Combien de regards dégoûtés, de murmures moqueurs ou amplis de haines devaient-ils affronter chaque jour en opposition aux désirs parfois pervers de certains clients ? McLaine ne pensait pas être capable d'en mesurer toute l'importance, ni même l'impact.
Il n'était pas naïf au point de croire que tous étaient des victimes non consentantes, car ce métier, en bien ou en mal, ils l'avaient pour la plupart choisi. Mais ce choix était bien souvent le moindre mal de deux propositions intenables. Une manière de survivre dans un monde loin des quartiers résidentiels ou des immeubles huppés de Manhattan. Car derrière ces visages fermés et ces corps à moitié nus ne se dissimulaient pas quelques enfants de bohèmes des rues tranquilles de la Grosse Pomme, mais des immigrés « chanceux » des quartiers les plus pauvres. La plupart avaient grandi dans la misère, ayant perdu toutes leur chance avant même de naître et se prostituaient désormais pour la population aisée de la ville. Cette même population qui ne leur aurait pas prêtée un regard si ce n'est pour profiter de leur corps.
Qu'ils puissent être amers et méfiants était un euphémisme.
Montant rapidement les marches du perron, les deux inspecteurs saluèrent les policiers en faction, passèrent l'arche de marbre blanc délicatement sculptée et pénétrèrent le hall d'entrée. La pièce qui s'offrit à eux devait mesurer environs trente mètres carré, le sol de bois vernis entremêlés était recouvert d'un tapi rouge sombre qui menait jusqu'au bureau d'accueil. Un immense lustre ainsi que plusieurs chandeliers offraient un éclairage tamisé prompt à la discrétion et à l'intimité et deux immenses escaliers menaient vers les étages supérieurs. Bien que ne rivalisant pas avec les grands palaces New-Yorkais, l'endroit avait son charme et une qualité que beaucoup d'hôtel aurait pu lui envier. Il était assez difficile d'imaginer qu'au dessus de cette réception bourgeoise et convenable, défilait une multitude de chambres dont le but unique était les plaisirs de la chaire. Le propriétaire du lieu avait les moyens d'entretenir cette qualité et ceux qui le visitaient, les moyens de la payer.

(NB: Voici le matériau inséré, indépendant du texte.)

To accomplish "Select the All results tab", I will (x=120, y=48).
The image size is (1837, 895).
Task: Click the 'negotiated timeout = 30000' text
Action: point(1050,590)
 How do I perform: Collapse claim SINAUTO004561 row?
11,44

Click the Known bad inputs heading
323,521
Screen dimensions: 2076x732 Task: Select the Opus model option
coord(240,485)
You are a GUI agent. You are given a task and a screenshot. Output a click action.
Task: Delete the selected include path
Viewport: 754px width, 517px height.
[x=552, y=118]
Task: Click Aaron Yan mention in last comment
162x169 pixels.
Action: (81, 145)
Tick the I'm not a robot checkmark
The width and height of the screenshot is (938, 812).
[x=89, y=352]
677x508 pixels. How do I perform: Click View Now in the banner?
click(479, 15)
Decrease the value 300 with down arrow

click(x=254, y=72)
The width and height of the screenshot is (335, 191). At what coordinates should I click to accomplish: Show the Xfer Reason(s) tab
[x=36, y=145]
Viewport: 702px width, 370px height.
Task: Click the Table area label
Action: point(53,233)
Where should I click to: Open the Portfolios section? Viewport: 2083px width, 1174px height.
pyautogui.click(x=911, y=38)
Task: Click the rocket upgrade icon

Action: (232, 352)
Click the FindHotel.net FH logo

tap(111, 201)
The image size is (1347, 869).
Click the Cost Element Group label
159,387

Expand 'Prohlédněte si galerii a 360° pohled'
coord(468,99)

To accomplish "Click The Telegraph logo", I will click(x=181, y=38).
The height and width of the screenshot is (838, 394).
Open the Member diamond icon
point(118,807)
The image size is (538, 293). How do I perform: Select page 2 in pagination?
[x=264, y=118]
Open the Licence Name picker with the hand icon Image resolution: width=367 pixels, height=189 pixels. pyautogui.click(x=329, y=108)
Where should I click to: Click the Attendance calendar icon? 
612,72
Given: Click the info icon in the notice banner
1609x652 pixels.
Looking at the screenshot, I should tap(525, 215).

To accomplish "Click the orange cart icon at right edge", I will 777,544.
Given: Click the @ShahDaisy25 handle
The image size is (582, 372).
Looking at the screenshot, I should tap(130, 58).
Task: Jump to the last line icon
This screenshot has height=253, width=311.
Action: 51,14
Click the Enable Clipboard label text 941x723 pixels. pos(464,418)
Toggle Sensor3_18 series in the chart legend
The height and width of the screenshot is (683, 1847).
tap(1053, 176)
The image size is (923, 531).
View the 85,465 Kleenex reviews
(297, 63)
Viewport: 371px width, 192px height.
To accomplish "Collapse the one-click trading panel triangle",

S'avançant jusqu'au bureau, McLaine comme Adams sortirent leurs badges et les présentèrent à la jeune femme qui servait de réceptionniste. Christy, comme le signalait son insigne, n'était pas belle à proprement parler. Elle était trop grande et mince, son nez sévère trop proéminant au milieu d'un visage émincé. Mais ses grands yeux clairs, sa chevelure blonde abondante, sa bouche délicate et l'air innocent qu'elle dégageait, lui donnaient un charme indéniable. Une coquetterie discrète relevait le tout pour la rendre désirable et elle l'aurait été, ne fussent son regard rougi par les larmes, les tremblements nerveux de ses mains et la ligne serrée de ses lèvres. Elle les affronta cependant avec dignité et détermination, son regard parlant d'expériences douloureuses mais toujours surmonter. Nul doute que deux policiers ne pourraient l'intimider.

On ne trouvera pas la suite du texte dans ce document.